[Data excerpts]
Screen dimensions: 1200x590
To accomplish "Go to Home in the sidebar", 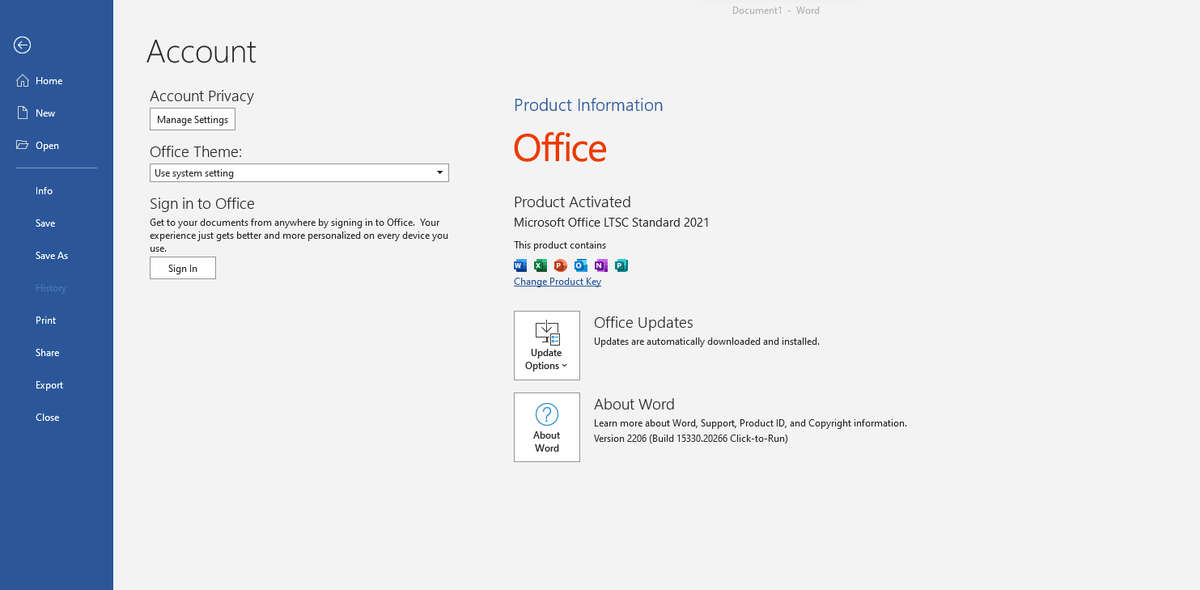I will [x=48, y=81].
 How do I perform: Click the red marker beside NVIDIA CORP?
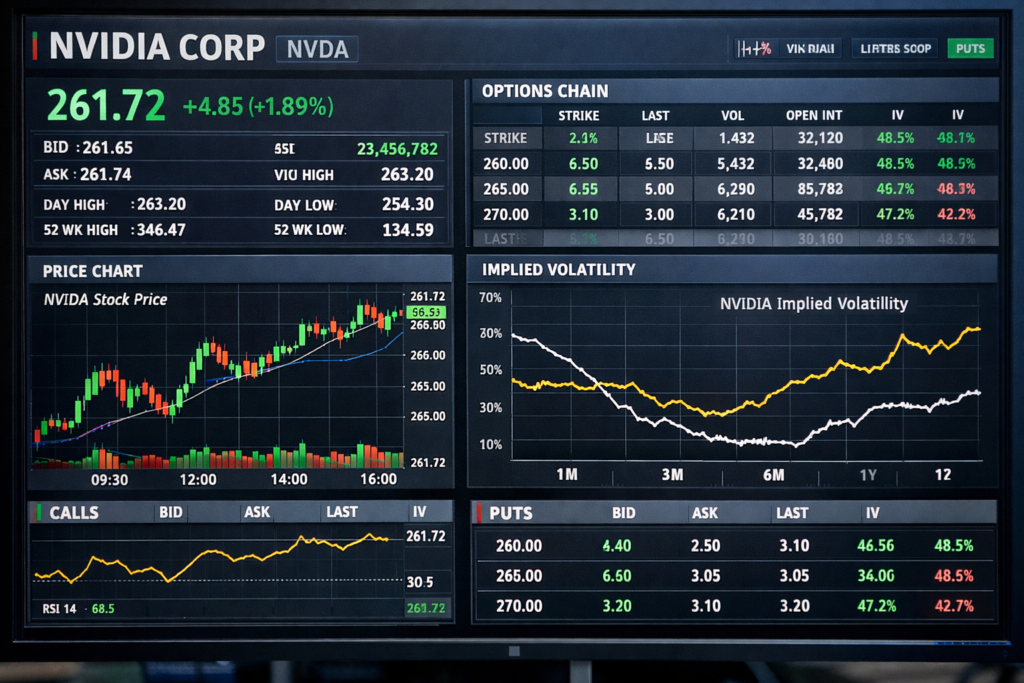(x=36, y=46)
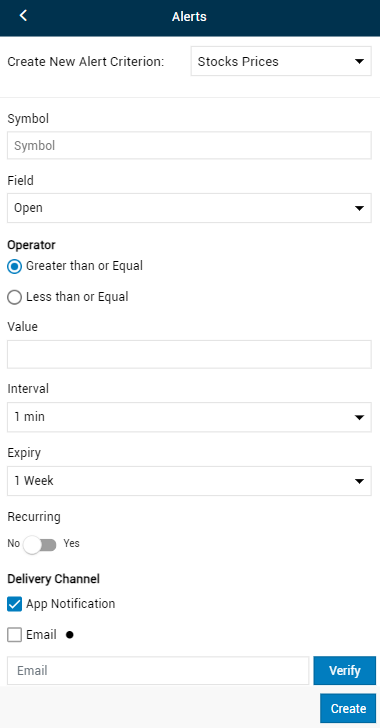The image size is (380, 728).
Task: Enable the Email delivery checkbox
Action: [14, 635]
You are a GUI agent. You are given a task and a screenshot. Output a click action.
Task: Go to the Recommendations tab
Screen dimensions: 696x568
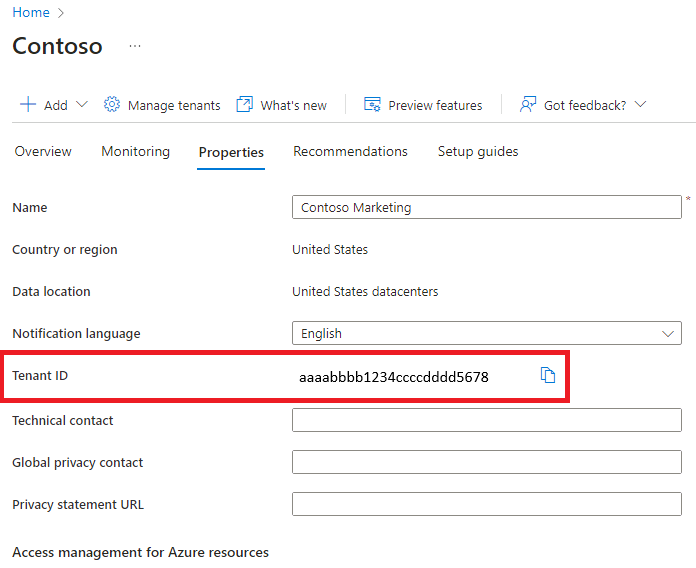(350, 152)
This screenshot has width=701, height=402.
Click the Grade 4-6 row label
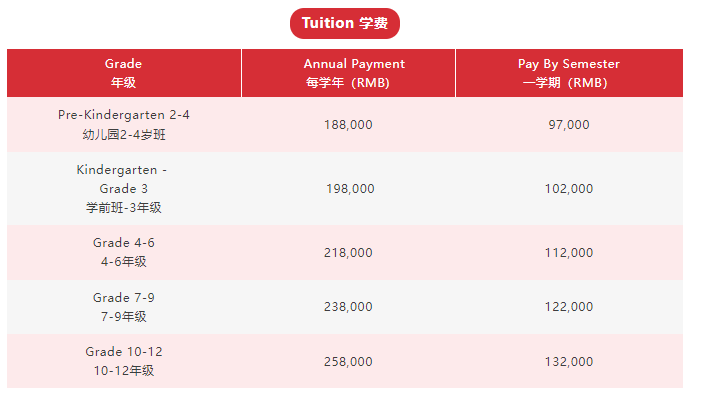(x=124, y=252)
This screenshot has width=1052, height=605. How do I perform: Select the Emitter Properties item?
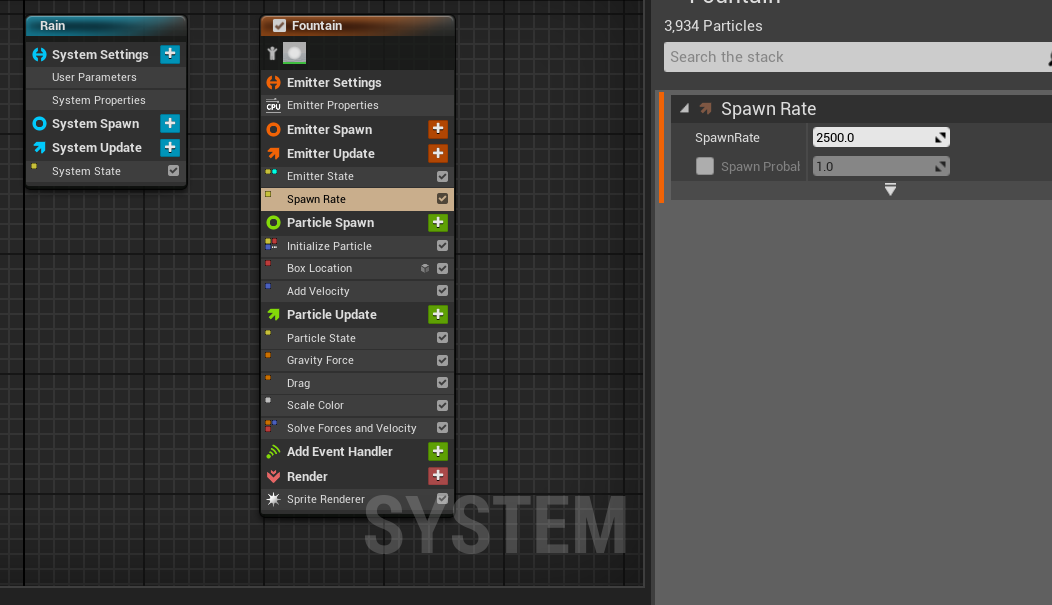pos(332,105)
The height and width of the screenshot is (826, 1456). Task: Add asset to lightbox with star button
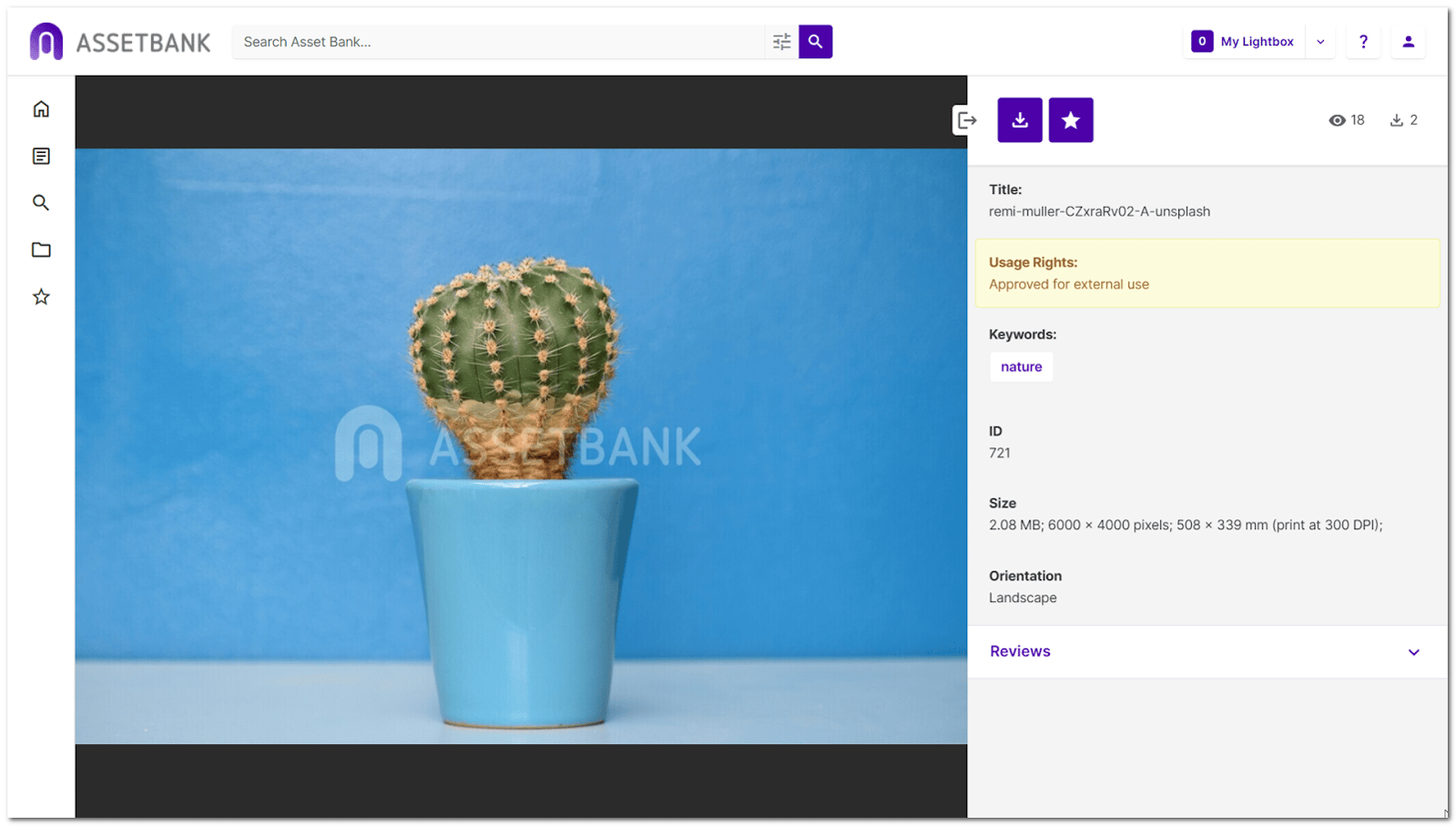(1070, 120)
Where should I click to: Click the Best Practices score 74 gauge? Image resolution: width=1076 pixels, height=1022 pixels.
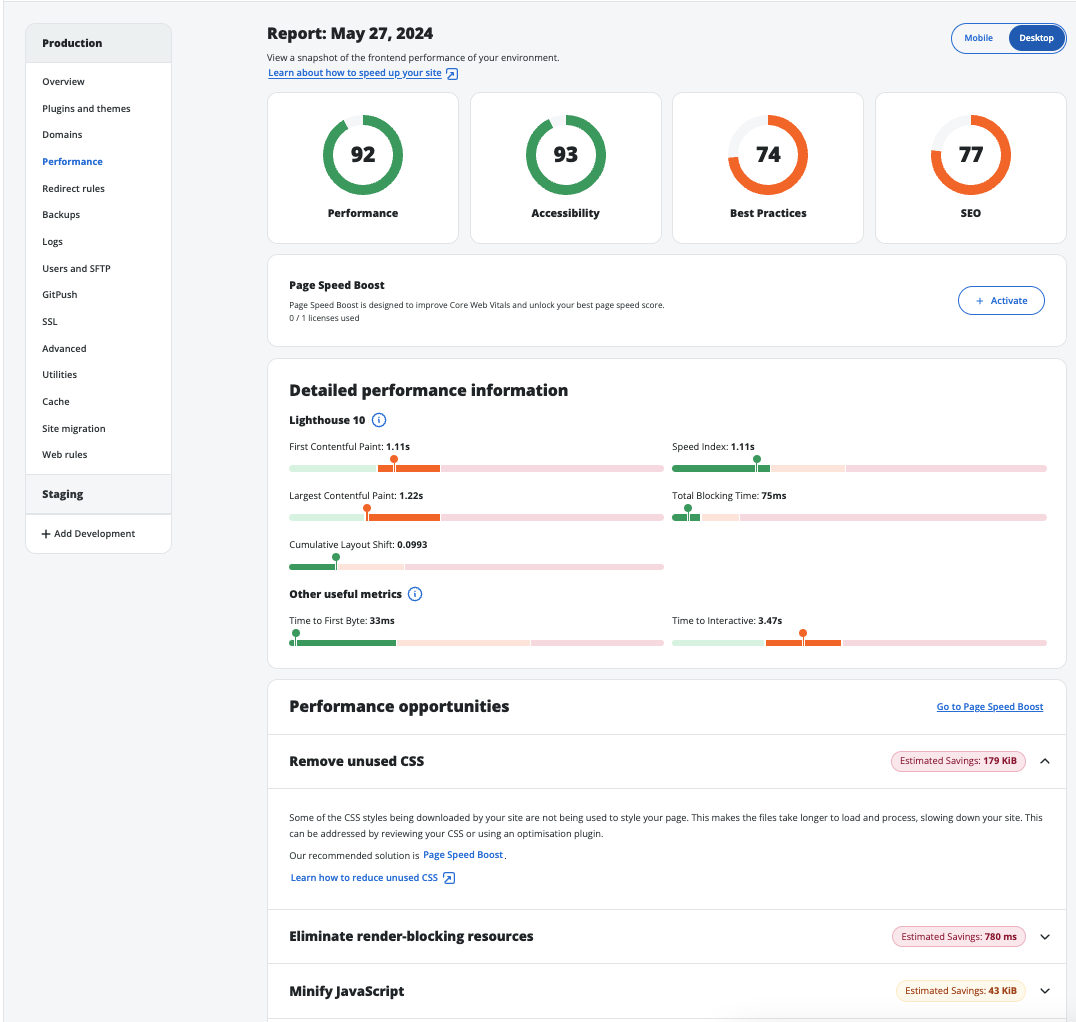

EXERCISE AIM:
Repeat word for word, leaving out the pictures, each line of the records from the line that holds "This screenshot has width=701, height=402." through the final one.

TASK OUTPUT:
This screenshot has width=701, height=402.
Click the Grade 4-6 row label
(x=124, y=252)
This screenshot has width=1052, height=605. How do I perform: Select the Emitter Properties item?
pos(332,105)
The height and width of the screenshot is (826, 1456). Task: Add asset to lightbox with star button
(1070, 120)
Where should I click to: Click the Best Practices score 74 gauge? Image resolution: width=1076 pixels, height=1022 pixels.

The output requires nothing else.